The better measure of Woods‘ standing is that he is leading the PGA Tour money list for the first time since September 2009, when he won the $10 million FedEx Cup bonus and capped off a season that topped $10 million in earnings.

To the golfing public, that’s just window dressing.

When it comes to Woods, the majors are really all that matter at this stage in his career. The notion of whether he is “back” from physical and emotional scars has been answered by now. He is capable of winning whenever and wherever he plays.

Even so, the conversation among the CBS Sports analysts as Woods walked toward the 18th green at Congressional shifted to the majors, and rightfully so. Until he reaches Snead’s record, the focus will be where it always has been _ on the four biggest prizes in golf.

Woods now has won 27 percent of his PGA Tour events, a rate never seen for a guy who’s been around for 16 years. To break that down, he has won 28 percent of his regular tour events, compared with 24 percent of his majors. That translates to one major a year over the course of his career.

But he has gone four years without one, dating to the 2008 U.S. Open at Torrey Pines when he played on a left leg that had two stress fractures and shredded knee ligaments that had to be rebuilt the day after he won.

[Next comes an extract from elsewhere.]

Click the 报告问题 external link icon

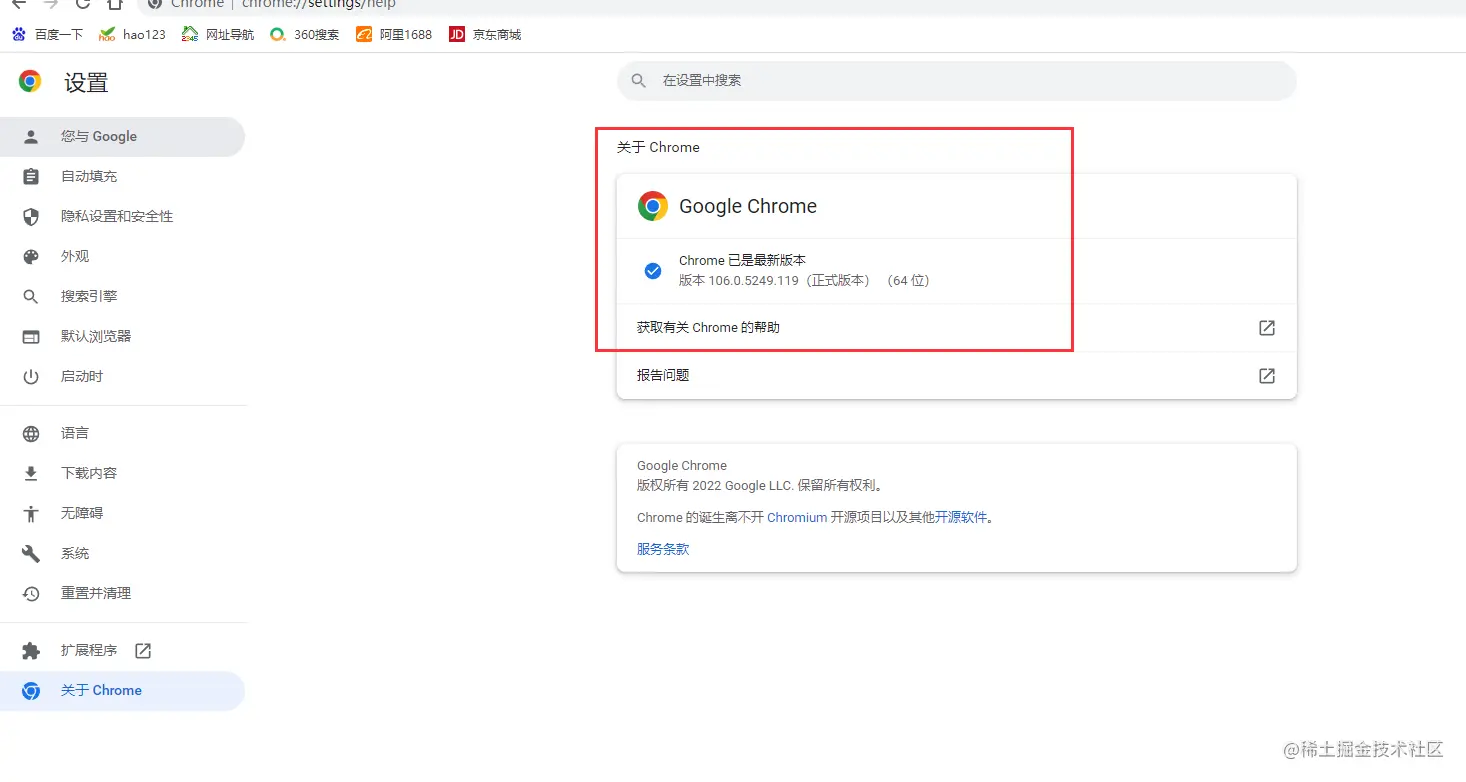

Woods was practically gloating Sunday evening about those who dared to even suggest earlier this year he might not win again. One reporter mentioned he had won three of his last seven starts and asked which parts of his game have come around.

“Pretty much everything,” Woods said. “I remember there was a time when people were saying I could never win again. Here we are.”

When the issue of media skeptics was raised later in his interview, Woods talked about overhauling his swing and that not being able to practice essentially put him a year behind. But once he became healthy, he could see the progress.

“It was just a matter of time,” he said. “I could see the pieces coming together. … Give me a little bit of time, and I feel like this is what I can do.”

He’s doing what he once did with frightening regularity, which is to pose with the trophy. This is the 12th time in 16 seasons that Woods has won at least three times. Nicklaus had 14 seasons of at least three wins, though he never won more than seven in a year. Woods has had three seasons of at least eight wins.

There’s that Woods-Nicklaus comparison again, but it’s not the one everyone thinks about.

Including Woods.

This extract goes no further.